What you return must be the full data, repeated verbatim, with no pictures in it.

Data records
-- -- --

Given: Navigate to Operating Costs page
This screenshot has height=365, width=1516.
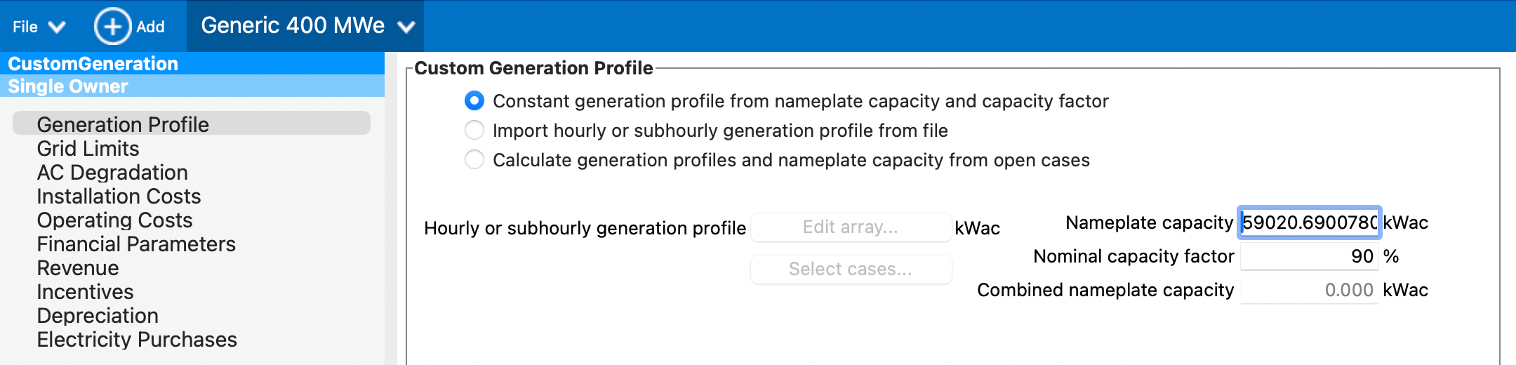Looking at the screenshot, I should (x=114, y=220).

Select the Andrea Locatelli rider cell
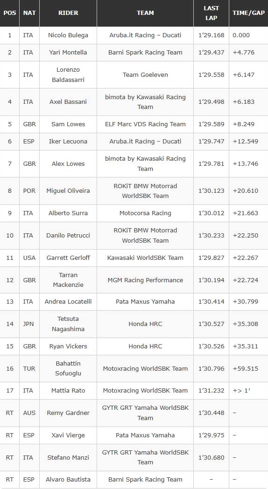click(68, 302)
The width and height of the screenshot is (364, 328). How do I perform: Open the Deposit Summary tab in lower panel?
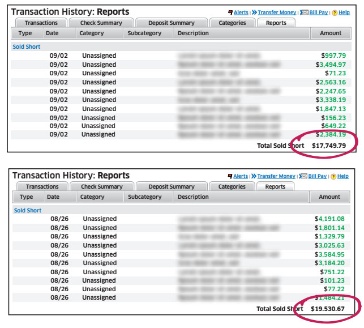click(171, 187)
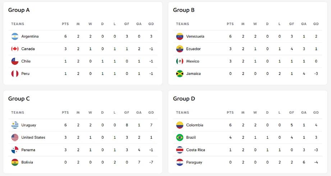Open the Colombia team link

point(195,125)
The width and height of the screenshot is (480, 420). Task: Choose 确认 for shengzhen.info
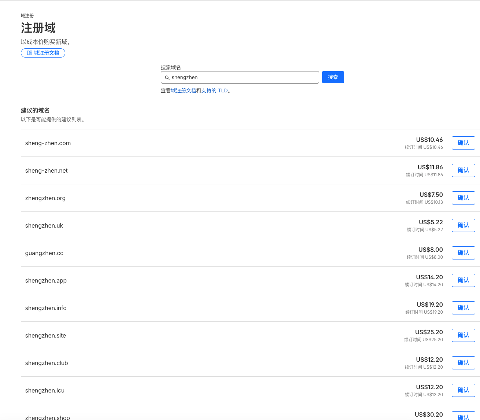[x=463, y=308]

-- -- --

Task result =>
Given: Navigate to Operating Costs page
This screenshot has height=365, width=1516.
Looking at the screenshot, I should (x=114, y=220).

Select the Andrea Locatelli rider cell
click(68, 302)
The width and height of the screenshot is (364, 328). How do I perform: Open the Deposit Summary tab in lower panel?
click(171, 187)
Open the Colombia team link

point(195,125)
The width and height of the screenshot is (480, 420). Task: Choose 确认 for shengzhen.info
[x=463, y=308]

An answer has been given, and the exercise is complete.